Document excerpt:
For PR105818, the reason why the flag changs is that:

Firstly, the inconsistent flag is OPTION_MASK_SAVE_TOC_INDIRECT bit
of rs6000_isa_flags_explicit, it's set as below:

/* If we can shrink-wrap the TOC register save separately, then use
   -msave-toc-indirect unless explicitly disabled.  */
if ((rs6000_isa_flags_explicit & OPTION_MASK_SAVE_TOC_INDIRECT) == 0
    && flag_shrink_wrap_separate
    && optimize_function_for_speed_p (cfun))
  rs6000_isa_flags |= OPTION_MASK_SAVE_TOC_INDIRECT;

Initially, rs6000 initialize target_option_default_node with
OPTION_MASK_SAVE_TOC_INDIRECT unset, at that time cfun is NULL
and optimize_size is true.

Exercise requirements:
1. Answer these questions using the PR105818 excerpt:
(a) Which bit is named as the inconsistent flag?
(b) Besides the bit not being explicitly set, which two conditions must hold in the code for OPTION_MASK_SAVE_TOC_INDIRECT to be added to rs6000_isa_flags?
(c) When rs6000 initially sets up target_option_default_node, what are the values of cfun and optimize_size?
2. Carry on writing the PR105818 excerpt from its final sentence.

Data block:
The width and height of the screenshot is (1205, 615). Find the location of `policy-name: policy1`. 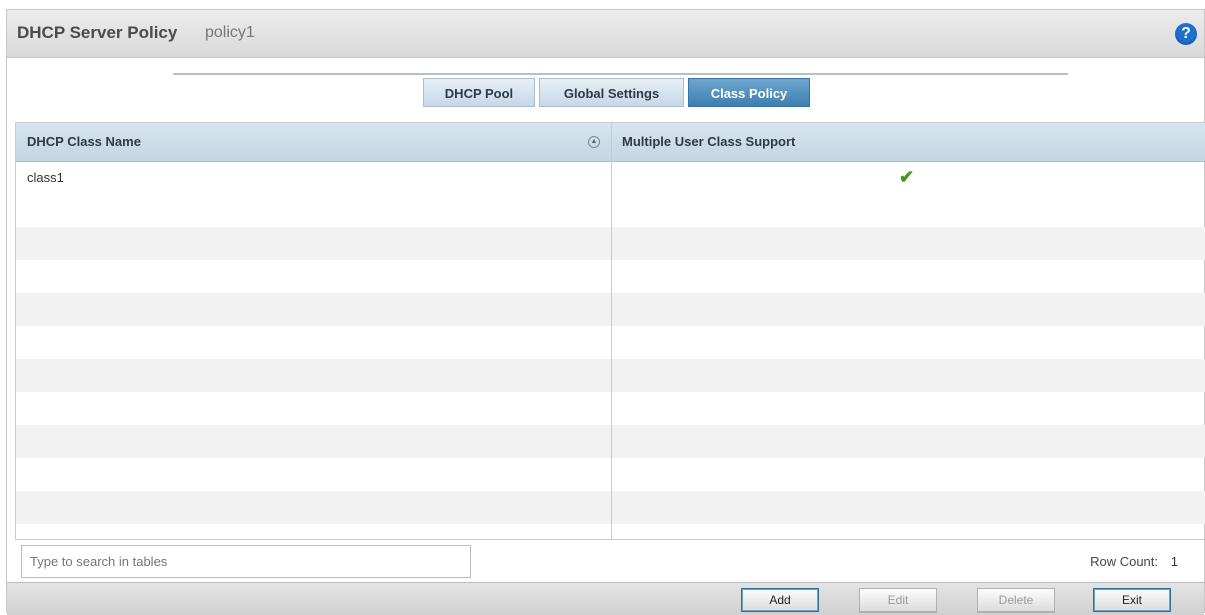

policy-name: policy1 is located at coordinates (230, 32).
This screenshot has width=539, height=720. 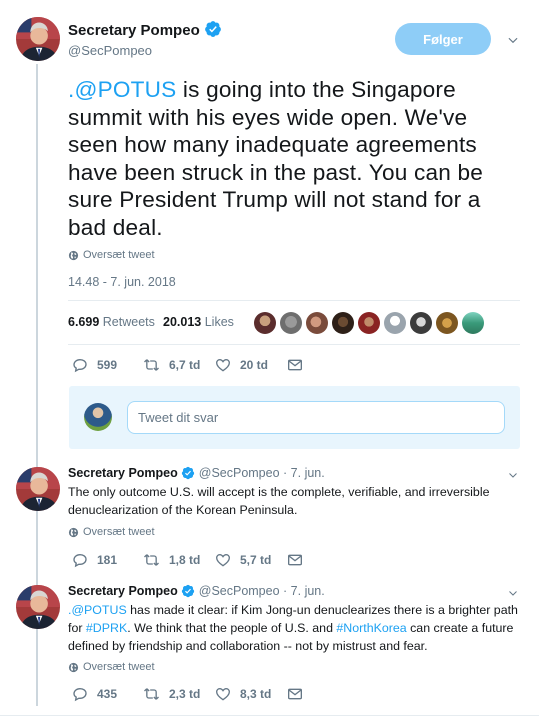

Outputs for the tasks:
1.
(a) The OPTION_MASK_SAVE_TOC_INDIRECT bit of rs6000_isa_flags_explicit.
(b) flag_shrink_wrap_separate must be true, and optimize_function_for_speed_p (cfun) must return true.
(c) cfun is NULL, and optimize_size is true.

2.
Later, when c parser handling function foo, it builds target
option node as target_option_default_node in function
handle_optimize_attribute, it does global option saving and
verifying there as well, at that time the cfun is NULL, no
issue is found.  And function store_parm_decls allocates
struct_function for foo then, cfun becomes function struct
for foo, when c parser continues to handle the decl bar in
foo, function handle_optimize_attribute works as before,
tries to restore the target options at the end, it calls
targetm.target_option.restore (rs6000_function_specific_restore)
which calls function rs6000_option_override_internal again,
at this time the cfun is not NULL while there is no cgraph
node for its decl, optimize_function_for_speed_p returns true
and gets the OPTION_MASK_SAVE_TOC_INDIRECT bit of flag
rs6000_isa_flags set unexpectedly.  It becomes inconsistent
as the one saved previously.

IMHO, both contexts of global and function decl foo here hold
optimize_size, function optimize_function_for_speed_p should
not return true anyway.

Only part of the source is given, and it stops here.